BenchTemp provides a unified EarlyStopMonitor to improve training efficiency and save resources.

Class:

EarlyStopMonitor(max_round: int, higher_better: bool, tolerance: float)

Args:

max_round: int - The number of rounds for early stop.
higher_better: bool - The higher the value, the better the performance.
tolerance: float - The tolerance of the EarlyStopMonitor.

Function:

EarlyStopMonitor.early_stop_check(curr_val:float)

Args:

curr_val: float - The value to check for early stop.

Returns:

True - If the value matches the setting of the EarlyStopMonitor.
False - If the value does not match the setting of the EarlyStopMonitor.

Example:

import benchtemp as bt

...
early_stopper = bt.EarlyStopMonitor(max_round=args.patience)
for epoch in range(args.epochs):
    ...
    val_ap = model(val_datasets)
    if early_stopper.early_stop_check(val_ap):
        break
    ...
...

Evaluator

Different evaluation metrics are available, including Area Under the Receiver Operating Characteristic Curve (ROC AUC) and Average Precision (AP).

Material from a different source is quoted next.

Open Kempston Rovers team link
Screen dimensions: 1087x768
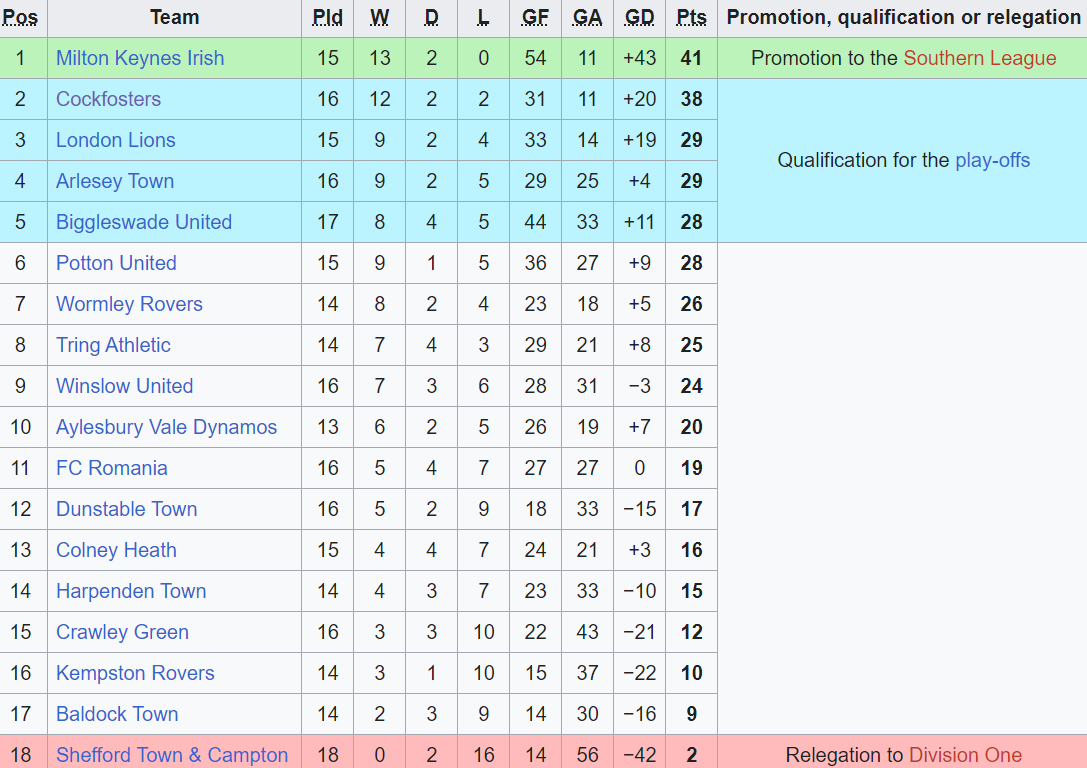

Usually, metrics Area Under the Receiver Operating Characteristic Curve (ROC AUC) and average precision (AP) are for the link prediction task, while metrics AUC is for the node classification task.

Class:

Evaluator(task_name: str)

Args:

task_name: str - the name of the task, choice in ["LP", "NC"], LP for the link prediction task and NC for the node classification task.

Function:

Evaluator.eval(pred_score: numpy.array, true_label: numpy.array)

Args:

pred_score: numpy.array- Array of prediction scores.
true_label: numpy.array - Array of true labels.

Returns:

AUC: float - the value of the AUC.
AP: float - the value of the AP.

Example:

import benchtemp as bt

# For example, Link prediction task. Evaluation Metrics: AUC, AP.
evaluator = bt.Evaluator("LP")

...
# test data
pred_score = model(test_data)
test_auc, test_ap = evaluator.eval(pred_score, true_label)
...

import benchtemp as bt

# For example, node classification task. Evaluation Metrics: AUC.
evaluator = bt.Evaluator("NC")

...
# test data
pred_score = model(test_data)
test_auc = evaluator.eval(pred_score, true_label)
...